Is it a waste of money to buy a snow cover for your layout blind or Willa white sheet pinned on work the same?


----------



## Ndwildman (Dec 7, 2011)

as far as i herd you can buy fake snow as in the stuff u spray on christmas trees and windows. and u spray that on and the u ccan just wipe it off


----------



## Kelly Hannan (Jan 9, 2007)

if you have alot of snow buy a cover. If it is just a dusting use the spray. Sheets have a bad habit of looking blue in the sun, and don't do well in uv conditions.

Rogerssportinggoods has a really good cover for a good price. It will not be a bright white, but will work great.

Walmart in my area has snow spray for 50% off, .80 a can I bought a bunch


----------



## Kelly Hannan (Jan 9, 2007)

ps- keep the cans warm or they won't spray


----------



## Nick Roehl (Mar 7, 2002)

It's much better to buy a snow cover. They slide on fast and look great, unless you like messing with 25 cans of crap that doesn't stick on for chit! :lol:


----------



## Horker23 (Mar 2, 2006)

Like kelly said. If you hunt snow alot go with the cover, if you hunt a dusting of snow a year by a boat load of snow spray!


----------



## Younghunter4 (Dec 22, 2011)

Thanks a lot for the help!


----------



## Nick Roehl (Mar 7, 2002)

Another good tip is to just buy a used blind and spray it white. That way if there isn't much snow one year you can spray it up to match conditions.


----------



## cut'em (Oct 23, 2004)

Nick Roehl said:


> Another good tip is to just buy a used blind and spray it white. That way if there isn't much snow one year you can spray it up to match conditions.

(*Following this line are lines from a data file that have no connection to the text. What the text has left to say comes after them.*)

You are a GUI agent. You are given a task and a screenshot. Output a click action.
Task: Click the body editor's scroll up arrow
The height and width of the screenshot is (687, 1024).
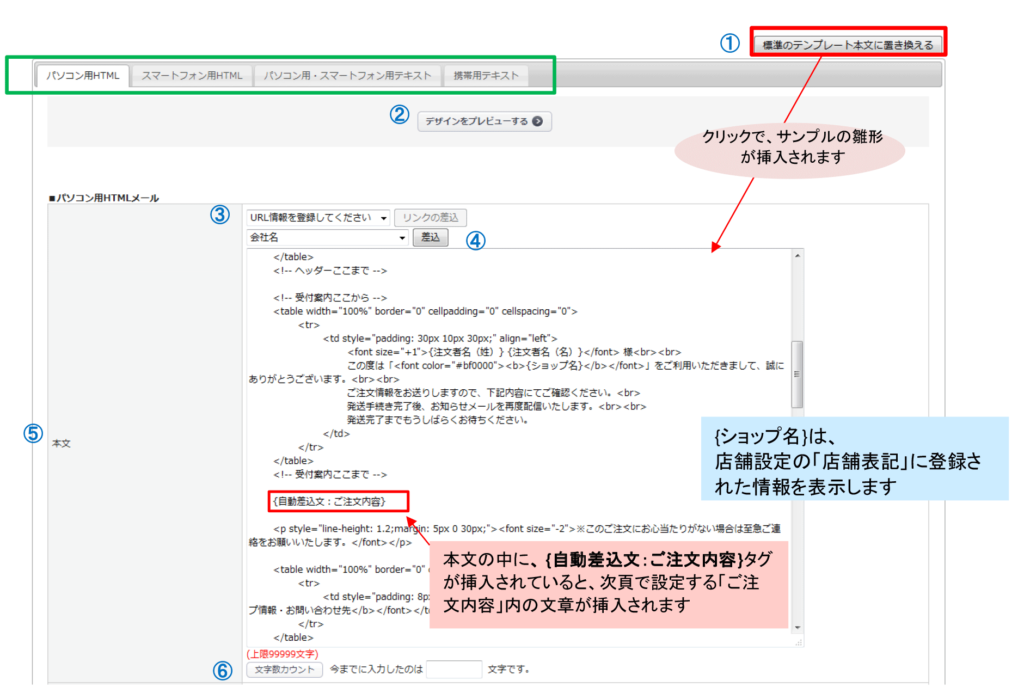tap(797, 256)
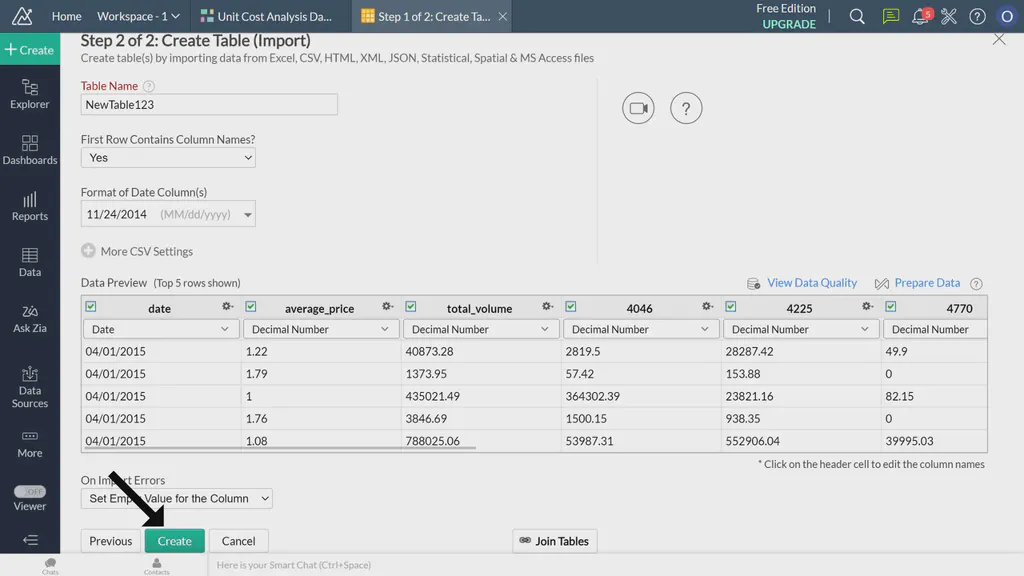Open the Reports section

30,207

I did that and I'll tell you what my finishers sucked up 12 cans of white paint and didn't even look like they were touched. I still don't know where the paint went I watched it suck right into the material! I ended up using a gallon of paint and a brush. even then it took three coats to cover. But now I've got blinds in the trailer that are ready to go if it ever snows this year in NY.


----------